#### THE DATA

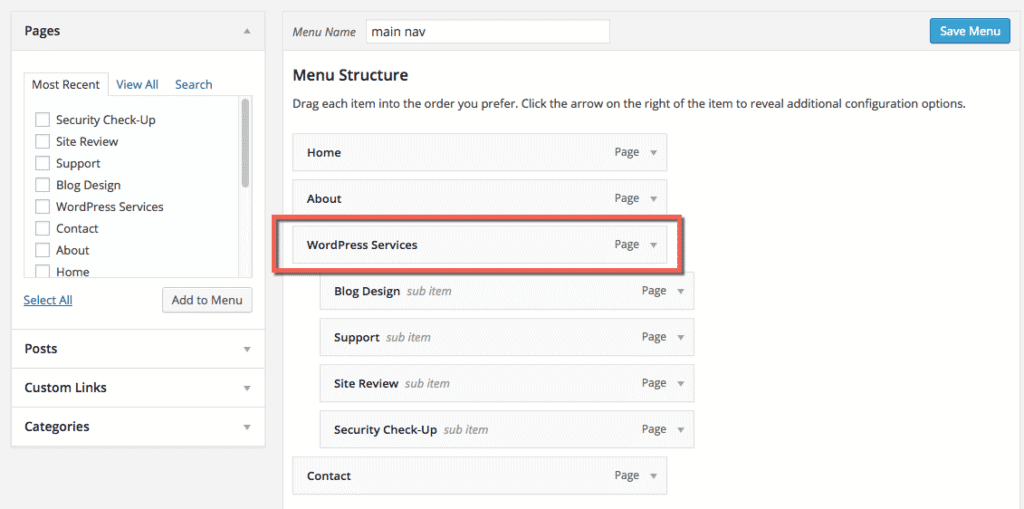Switch to the View All tab
This screenshot has width=1024, height=509.
(x=137, y=84)
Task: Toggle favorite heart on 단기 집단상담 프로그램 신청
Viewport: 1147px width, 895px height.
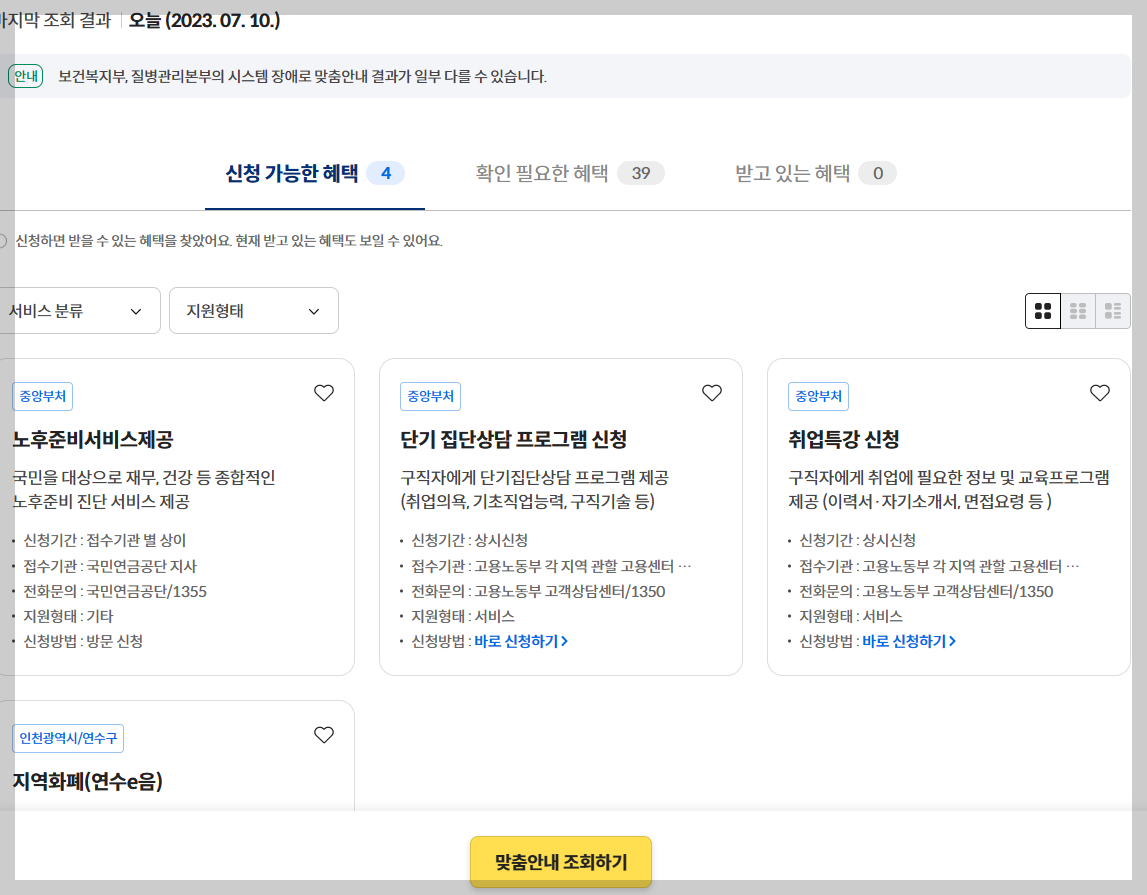Action: 712,391

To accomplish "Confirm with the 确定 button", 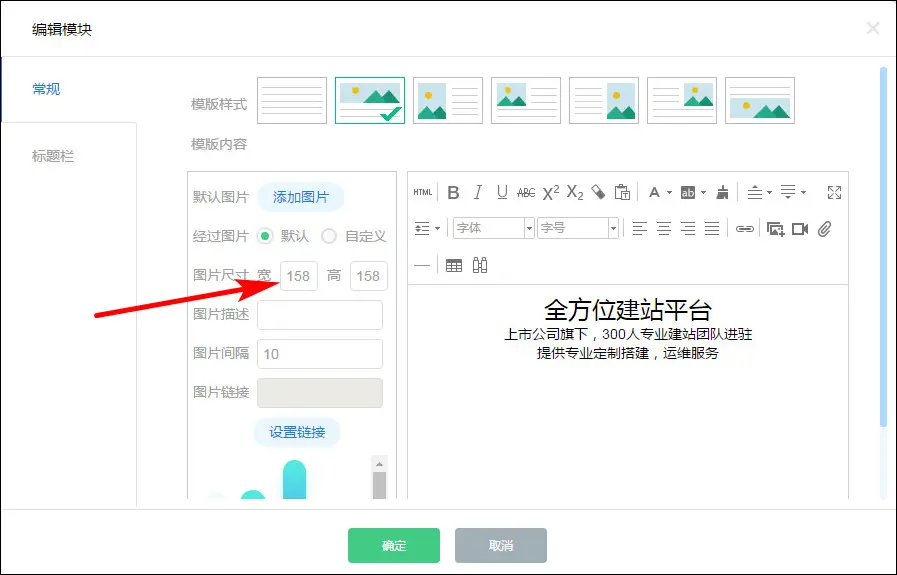I will [x=394, y=546].
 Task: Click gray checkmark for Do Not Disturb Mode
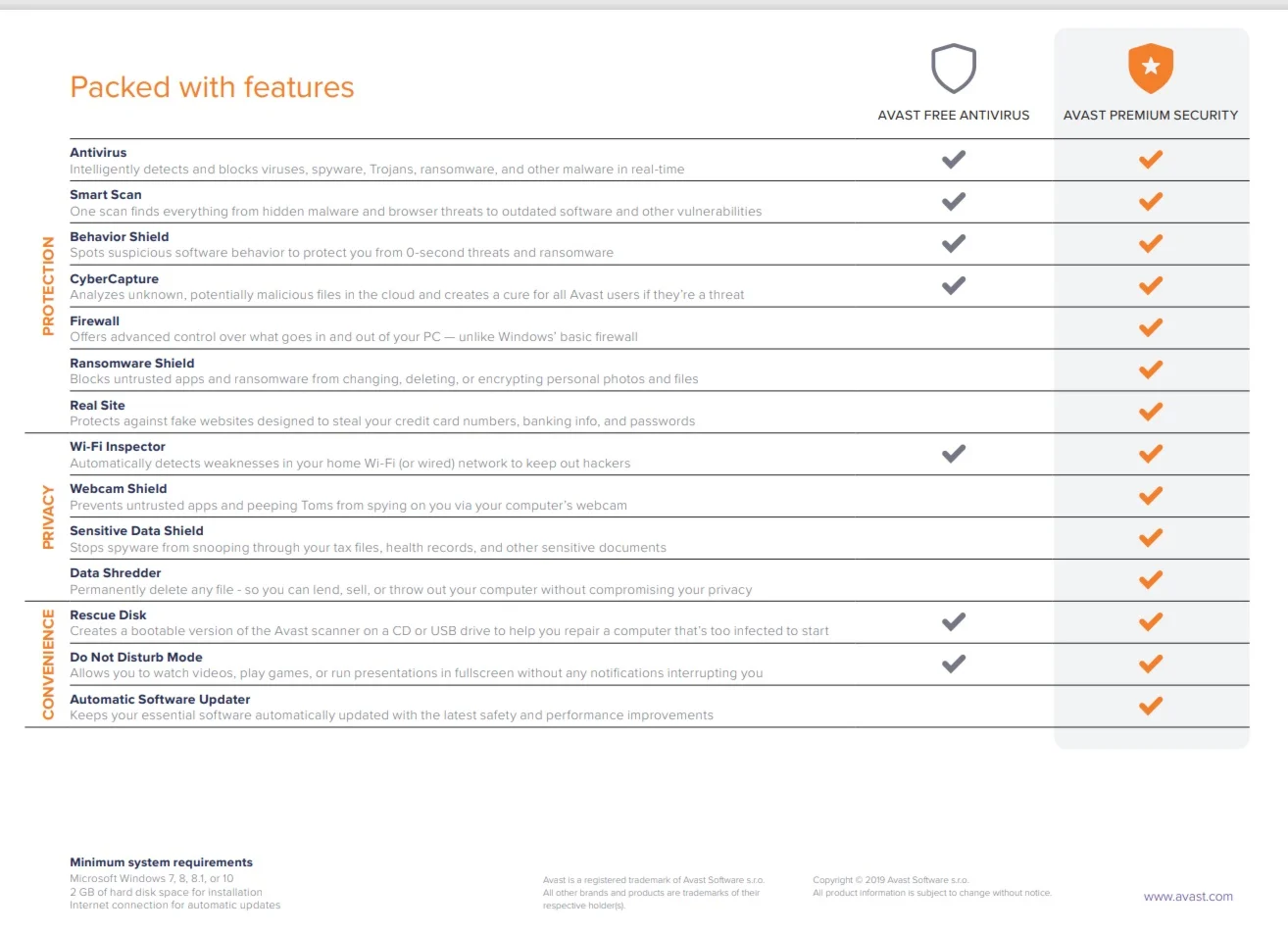pos(954,664)
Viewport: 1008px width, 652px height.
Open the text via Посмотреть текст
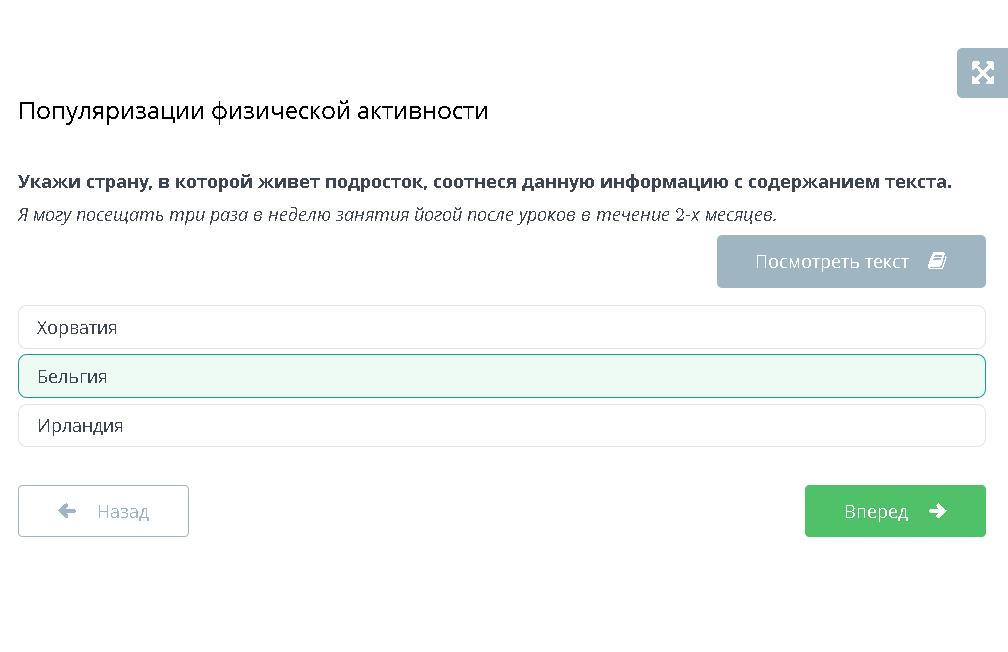[850, 261]
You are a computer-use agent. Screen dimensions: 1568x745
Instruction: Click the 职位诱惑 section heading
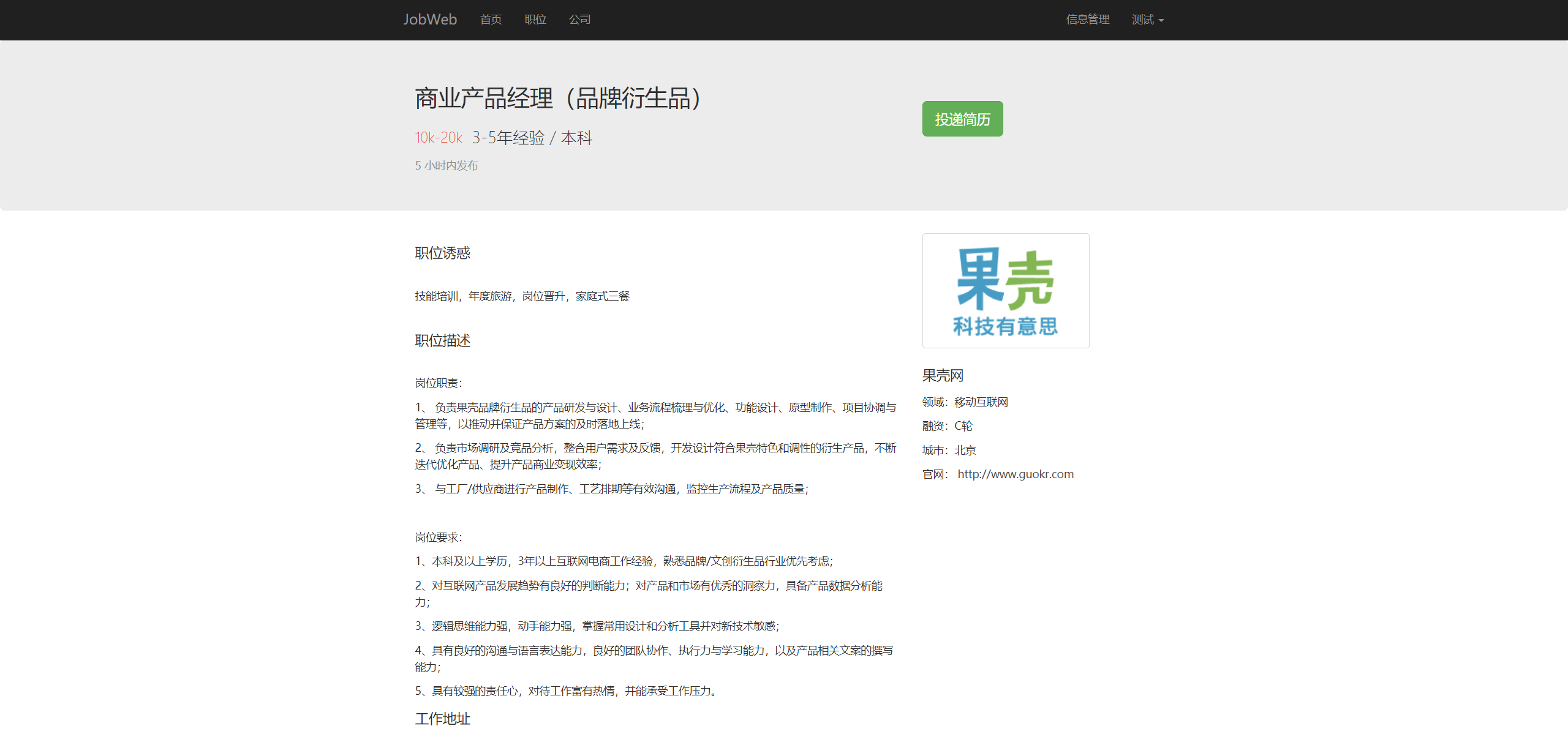442,253

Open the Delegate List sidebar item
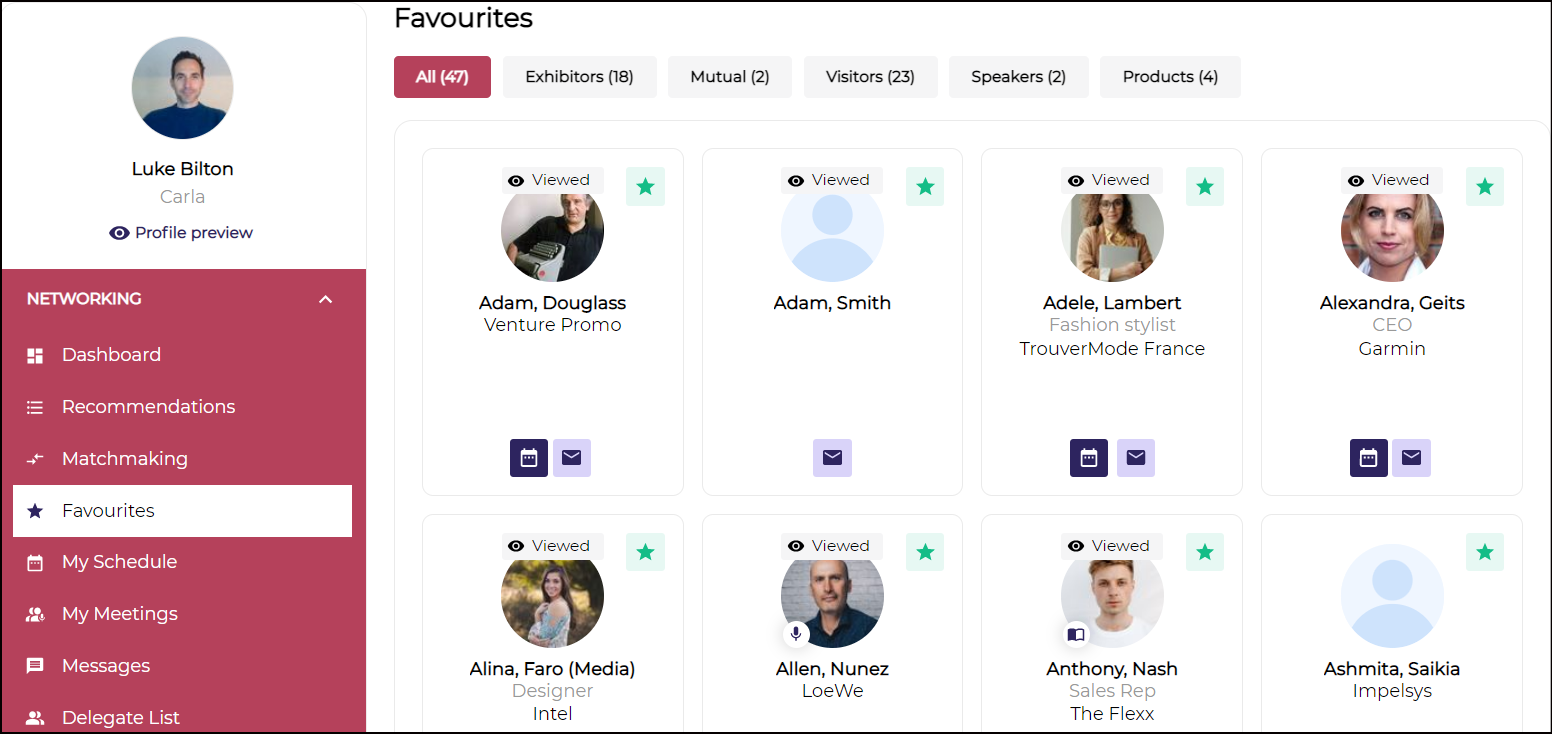point(120,717)
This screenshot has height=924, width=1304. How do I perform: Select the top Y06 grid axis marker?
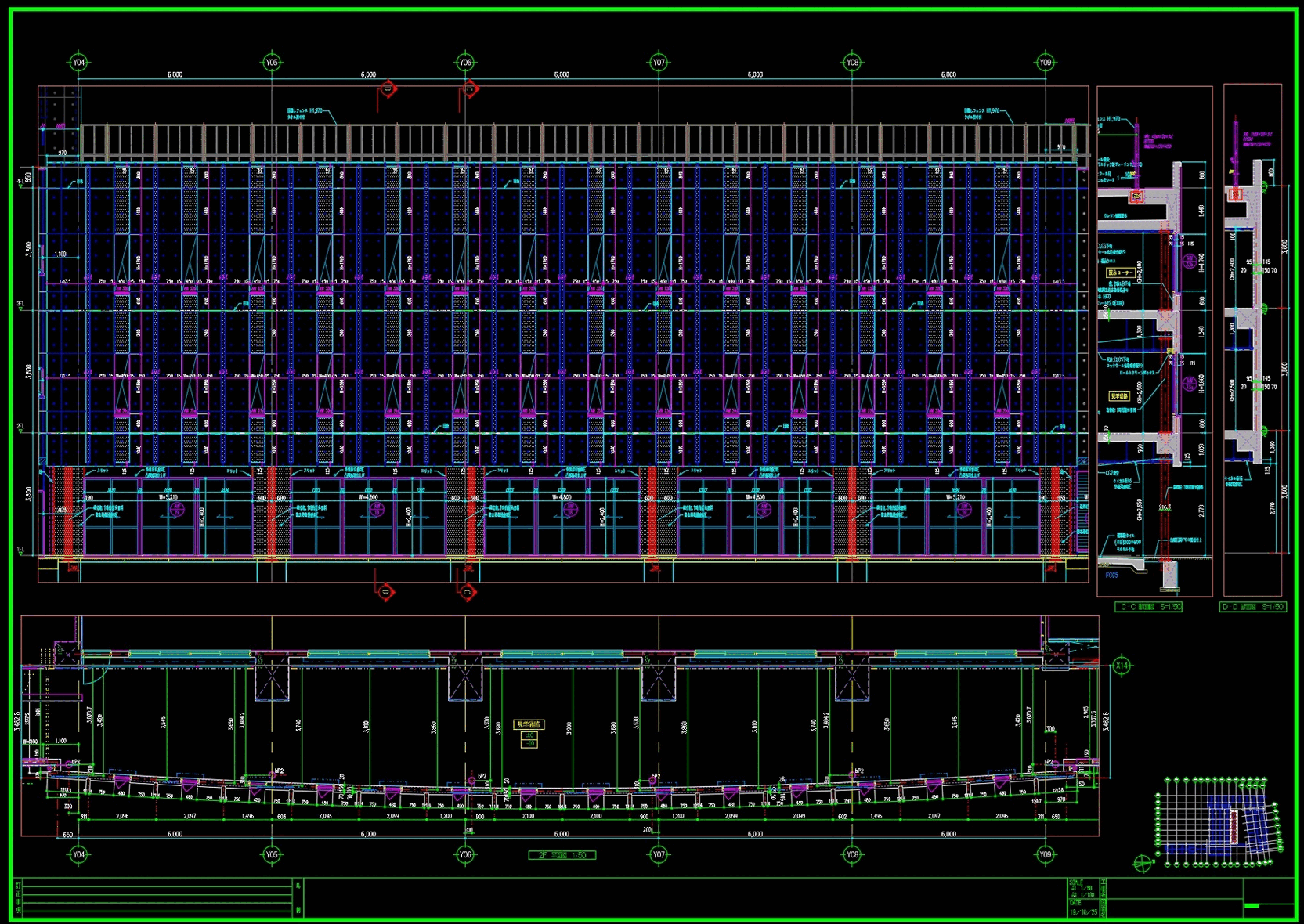pyautogui.click(x=465, y=63)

########

_WRITTEN TASK_
Arrange everything from the line containing "This screenshot has height=924, width=1304." down to the end of the entries as a numbered list, skipping blank lines and leaving out the pictures.

_THE OUTPUT_
1. This screenshot has height=924, width=1304. How do I perform: Select the top Y06 grid axis marker?
2. pyautogui.click(x=465, y=63)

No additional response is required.